This is the best time to review the incidents at Ramu; this is also the worst time to do so. As I write this article, it has just been a month since the night of September 29th, when mobs of religious zealots went on a rampage in Ramu and its adjacent areas. The media coverage has slackened; there was a hue and cry and the usual blame game between the two major political parties; mass rallies, human chains, round table meetings, statements, citizen visits to Ramu, media exclusives, newspaper columns and talk-shows are all over by this time. And now tonnes of promises are flying in the wind. A little separation, which gives one some time and space to see any incident from a wee distance, has been created. So, this is the best time to think through the mayhem. On the other hand, this is the worst time, because although the duties and promises have all been 'performed', neither a single clue of who masterminded and/or who organised the frenzy has been discovered, nor any promise by the government to bring the culprits to visible punishment has been carried out, all except the closing of the OC of Ramu. The whole truth still remains buried under the ashes. Added to that, the approximately 100 people who were killed in several riots among the Rakhines and Rohingyas in Myanmar since the 24th of October, has made it difficult to analyse the whole context within the country's framework.

'Red flames in the dark sky'
Eighteen-year-old Omar Faruk and his friend Abdul Muktadir, who are now under detention with the allegation of doctoring a photo derogatory to the holy Qur'an and spreading it among the Muslims of the town, also saw the red flames of fire in the dark sky when they were waiting at the police station with the computer, the one which contained the photo defaming the holy Qur'an -- a screenshot of some Uttam Barua's Facebook account where Barua had been tagged. They were at the police station because around the evening of the 29th, when the frenzy began to spread in the town, some policemen came to Faruk's shop and asked him to go to the police station with the computer. Not only Faruk and Muktadir, thousands of people of Ramu saw those red flames for more than six hours, many of whom also partook in aggravating the flames. No doubt that the whole law enforcement agency saw the flames that burnt 12 pagodas and Buddhist monasteries and over 50 houses for hours that night. The next day, two monasteries and a Hindu temple were vandalised in Patiya upazila of Chittagong, two monasteries were torched in Ukhia and five houses were set ablaze in Teknaf upazila of Cox's Bazar. Altogether, 18 pagodas and monasteries and a Hindu temple were burnt down in this two-day hate-fire.

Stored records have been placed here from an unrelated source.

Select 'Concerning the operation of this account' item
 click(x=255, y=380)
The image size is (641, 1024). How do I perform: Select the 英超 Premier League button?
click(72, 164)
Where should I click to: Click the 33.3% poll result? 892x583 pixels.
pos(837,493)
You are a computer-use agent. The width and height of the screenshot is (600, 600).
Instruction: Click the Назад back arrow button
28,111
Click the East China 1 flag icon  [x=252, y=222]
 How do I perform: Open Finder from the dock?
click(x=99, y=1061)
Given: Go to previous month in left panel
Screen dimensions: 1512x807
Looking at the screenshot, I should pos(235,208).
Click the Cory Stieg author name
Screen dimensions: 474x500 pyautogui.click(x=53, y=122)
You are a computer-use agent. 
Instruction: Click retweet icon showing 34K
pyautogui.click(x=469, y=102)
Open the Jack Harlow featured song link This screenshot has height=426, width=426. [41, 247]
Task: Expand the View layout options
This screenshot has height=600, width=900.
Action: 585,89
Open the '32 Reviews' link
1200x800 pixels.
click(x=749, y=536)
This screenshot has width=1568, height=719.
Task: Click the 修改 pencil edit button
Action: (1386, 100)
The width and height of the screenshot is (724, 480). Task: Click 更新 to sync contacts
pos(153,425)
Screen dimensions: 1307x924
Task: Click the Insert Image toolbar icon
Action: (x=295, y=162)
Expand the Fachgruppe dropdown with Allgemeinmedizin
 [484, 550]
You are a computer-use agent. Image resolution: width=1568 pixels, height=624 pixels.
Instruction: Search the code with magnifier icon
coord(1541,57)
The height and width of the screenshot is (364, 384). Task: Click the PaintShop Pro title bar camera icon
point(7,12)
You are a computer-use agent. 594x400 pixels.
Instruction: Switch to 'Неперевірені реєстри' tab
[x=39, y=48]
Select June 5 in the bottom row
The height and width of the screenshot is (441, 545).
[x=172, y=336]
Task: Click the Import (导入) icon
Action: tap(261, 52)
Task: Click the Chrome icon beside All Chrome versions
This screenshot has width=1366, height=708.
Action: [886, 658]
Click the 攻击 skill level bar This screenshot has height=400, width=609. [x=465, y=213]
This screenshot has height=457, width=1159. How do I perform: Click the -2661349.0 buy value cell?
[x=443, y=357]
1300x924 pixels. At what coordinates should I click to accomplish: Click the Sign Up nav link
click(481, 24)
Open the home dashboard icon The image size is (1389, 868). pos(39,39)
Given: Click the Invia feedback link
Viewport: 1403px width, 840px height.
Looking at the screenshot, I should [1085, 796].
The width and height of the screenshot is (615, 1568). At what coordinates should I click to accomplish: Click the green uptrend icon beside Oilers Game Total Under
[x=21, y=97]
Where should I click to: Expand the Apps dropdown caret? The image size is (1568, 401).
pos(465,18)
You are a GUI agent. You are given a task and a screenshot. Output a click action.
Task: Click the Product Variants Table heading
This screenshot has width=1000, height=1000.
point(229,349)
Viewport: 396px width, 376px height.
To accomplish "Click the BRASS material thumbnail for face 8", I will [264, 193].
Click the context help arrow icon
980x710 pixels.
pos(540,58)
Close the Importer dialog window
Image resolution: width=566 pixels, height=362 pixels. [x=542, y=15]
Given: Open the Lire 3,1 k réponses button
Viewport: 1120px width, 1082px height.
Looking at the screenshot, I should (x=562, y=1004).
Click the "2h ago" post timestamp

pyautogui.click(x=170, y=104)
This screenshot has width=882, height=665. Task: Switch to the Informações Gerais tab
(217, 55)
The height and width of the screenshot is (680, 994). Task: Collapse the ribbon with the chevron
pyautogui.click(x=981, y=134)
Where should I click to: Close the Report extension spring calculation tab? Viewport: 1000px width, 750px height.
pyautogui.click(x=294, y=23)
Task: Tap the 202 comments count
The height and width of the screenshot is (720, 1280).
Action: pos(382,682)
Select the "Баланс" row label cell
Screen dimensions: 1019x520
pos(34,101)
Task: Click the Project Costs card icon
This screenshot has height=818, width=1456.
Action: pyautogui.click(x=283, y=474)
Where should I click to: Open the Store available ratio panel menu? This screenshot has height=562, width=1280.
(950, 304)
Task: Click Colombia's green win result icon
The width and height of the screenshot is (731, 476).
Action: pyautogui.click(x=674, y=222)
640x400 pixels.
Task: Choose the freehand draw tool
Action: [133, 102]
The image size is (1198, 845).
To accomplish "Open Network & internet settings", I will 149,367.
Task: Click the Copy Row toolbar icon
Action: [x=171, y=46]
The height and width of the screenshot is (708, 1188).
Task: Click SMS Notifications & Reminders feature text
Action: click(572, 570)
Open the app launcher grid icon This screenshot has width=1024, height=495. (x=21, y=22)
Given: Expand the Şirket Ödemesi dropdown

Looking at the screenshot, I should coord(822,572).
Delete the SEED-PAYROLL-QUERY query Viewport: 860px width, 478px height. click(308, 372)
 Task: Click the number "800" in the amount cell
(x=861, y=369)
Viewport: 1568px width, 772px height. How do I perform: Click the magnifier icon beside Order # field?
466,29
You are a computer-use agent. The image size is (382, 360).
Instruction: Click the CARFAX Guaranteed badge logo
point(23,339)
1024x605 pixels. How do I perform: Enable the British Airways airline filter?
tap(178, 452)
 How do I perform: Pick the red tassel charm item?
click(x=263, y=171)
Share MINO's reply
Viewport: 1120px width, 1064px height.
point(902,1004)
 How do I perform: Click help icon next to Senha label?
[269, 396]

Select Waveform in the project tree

The damaged temples in Ramu include Progga Mitra Bihar, Uttar Mithachari Bimurta Bhabona Kendra, Ukhia Ghona Jojoba Bihar, Srikul Maitree Bihar, Srikul Natun Bihar, Lal Ching Bihar, Sada Ching Bihar, Mahajan Bihar and Ramu Kendrya Shima Rajbon Bihar in the Meronglua area.

Anurup Kanti Das

The Buddha statues made of gold are lost forever. Lost forever is the 250-year-old monastery, the 100ft high Buddha statue that was under construction, the intrinsic designs of Khadi wood in Sima Bihar, the rare world heritage piece of 12 statues of Buddha on a seat. In the red flames of hatred, the zealots burnt thousands of holy Tripitaks written on palm leaves. Vonte Proggananda Vikkhu of Central Sima Bihar of Ramu laments that the bihars can be rebuilt in the course of time, but how will they get back those 250-year-old scripts? For 83-year-old Shreemad Satyapriya Mohathero, the loss and pain are even greater. He has lost all faith in his knowledge and understanding of humanity. But what I find even graver is eight-year-old Itimoni spending the whole night without food or water in the plantation because she was hiding out of fear that the 'Muslims' might kill her. The oath of pluralism this country took at its birth vanishes with Itimoni's petrifying words. The red flames of fire in the dark sky thus burn the inherent spirit of Bangladesh.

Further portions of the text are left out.